> TEXT SHOWN
I was a meat popsicle on a Hawaiian volcano

  • Friday, February 14, 2014 4:52 PM
    Message # 1498461

    Jan 31 2014 - Haleakala

    "Haleakala is simultaneously the longest paved continuous climb in the world as well as the shortest ascent from sea level to 10,000 feet in the world. Though not terribly steep, this is a long, grinding climb that will reduce a strong rider to a whimpering lump." Velominati

    Criminy, who writes this stuff?  Let’s do the numbers: 10000 feet of elevation gain in 36 miles.  That does sound scary.  I’ve never climbed steadily for 36 miles before.   The good news is that the average gradient is an easy, consistent 5%.  It surprises me that such a relaxed grade will get you so high over so short a distance.  There’s certainly nothing even remotely resembling this back home, where grade profiles resemble a Great White’s dental films.

    It’s rained 6 out of 8 days during our Maui trip, so I have to settle for one ride in paradise.  Of course, it’s gotta be Haleakala.  It’s on everyone’s bucket list.  People come from all over the world to attempt it between Mai Tai’s and whale watching. 

    If you do your homework, this ride could easily be done unsupported, but I just want to ride and not have to think about anything else.   Serving the guys-like-me market is the bread and butter of Maui Cycling, which has a perfect bike-and-guide package. The vibe at the shop is relaxed and improvisational, like they’re making it up as they go along.  Sitting at the base of the climb, at 10 feet above sea level, the shop also happens to be the start of the bottom-to-top Strava segment.  This ride isn’t a favorite of the locals- they’ll tell you there are better rides on Maui.  But they understand why people want to do it, and it does keep the cash register ringing…beeping…whatever it is that cash registers do these days.

    Three different people at the shop warn me about how cold it can get at the summit.  They outfit me with arm and knee warmers, winter gloves to add to the windbreaker stuffed in my jersey pockets.  As we set off from the bike shop in Paia, it’s warm and humid, and the concept of cold weather seems a distant abstraction.

    My guide is Greg Oravetz, an ex-pro, who was on the Coors Light team from 1989 to 1995, where he was a teammate of famous dudes like Davis Phinney and Greg Lemond.   If you’re a fan of cycling from that era- and who isn’t? - you’ll have heard of him.  There’s plenty of stuff on the web about him, like this cool old picture I found of him.  He knows a lot of people, knows a lot of stuff, and has plenty to say and stories to tell.  Like many cyclists I’ve met, he’s done everything and been everywhere,  the kind of guy who makes me wonder what the heck I’ve done with my life.  Honestly, I don’t know, which is why I started writing this journal.  Anyway, he’s good company.

    We’re rolling at 8:20AM.  Greg sets a pace that’s perfect for me, as if he’s ridden with me before.   His pace is steady, the grade is steady, and but we’re not going steady, because we’re both happily married.  As we talk, the scenery rolls by and the sun shines.  I love upcountry Maui- lush, verdant, bucolic, luau, hula girl, Jack Lord, Don Ho.   I’m marking the journey not by distance, but in elevation.  It’s not about the miles, it’s about the feet.

> STORED DATA
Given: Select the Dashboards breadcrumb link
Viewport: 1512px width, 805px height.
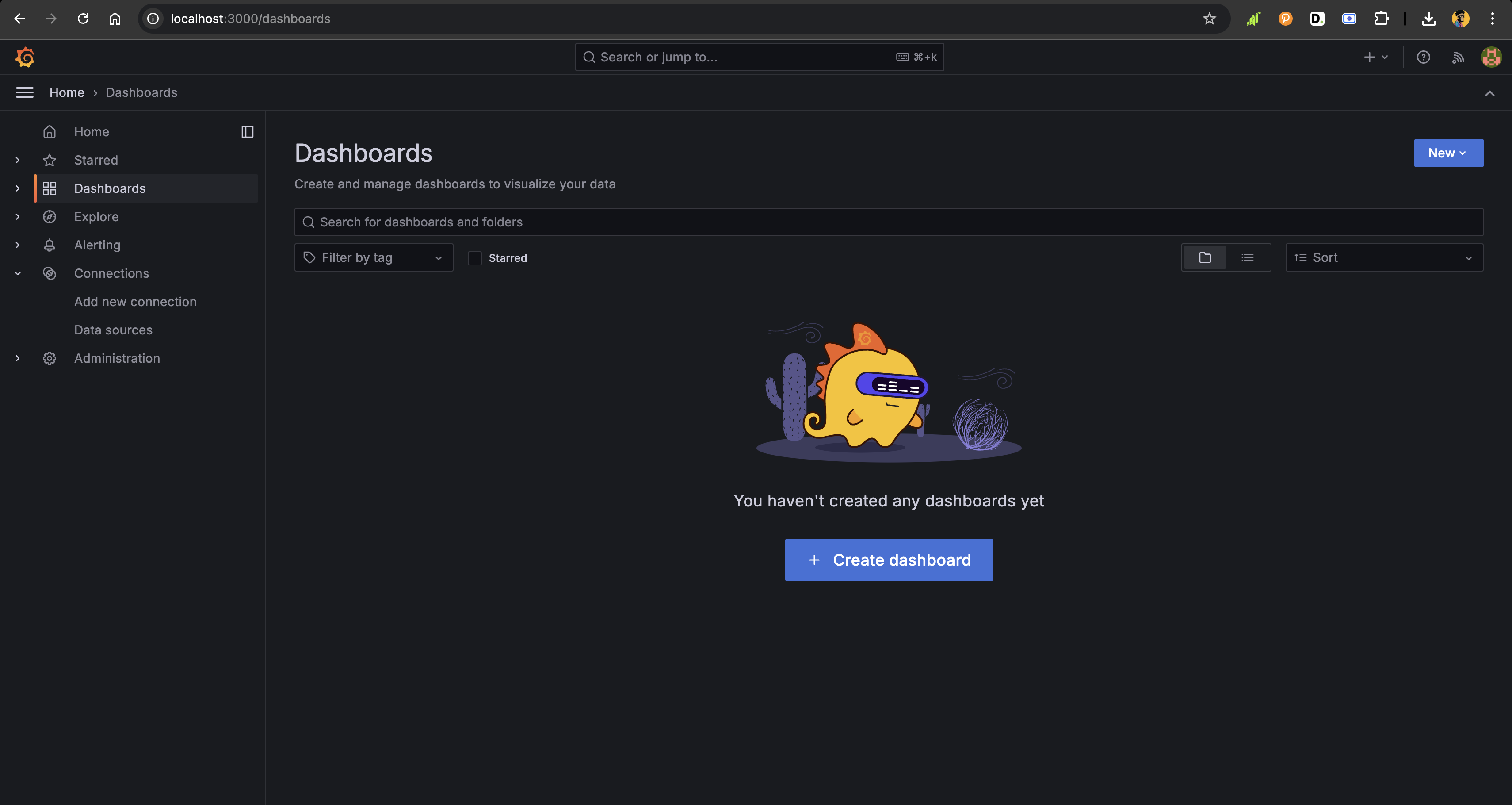Looking at the screenshot, I should (x=141, y=92).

> WHAT IS BEING ASKED
Reproduce the Haleakala ride post word for word from "Three different people" to "a distant abstraction.". The listing comes from a different source than the text.

> EXERCISE RESULT
Three different people at the shop warn me about how cold it can get at the summit.  They outfit me with arm and knee warmers, winter gloves to add to the windbreaker stuffed in my jersey pockets.  As we set off from the bike shop in Paia, it’s warm and humid, and the concept of cold weather seems a distant abstraction.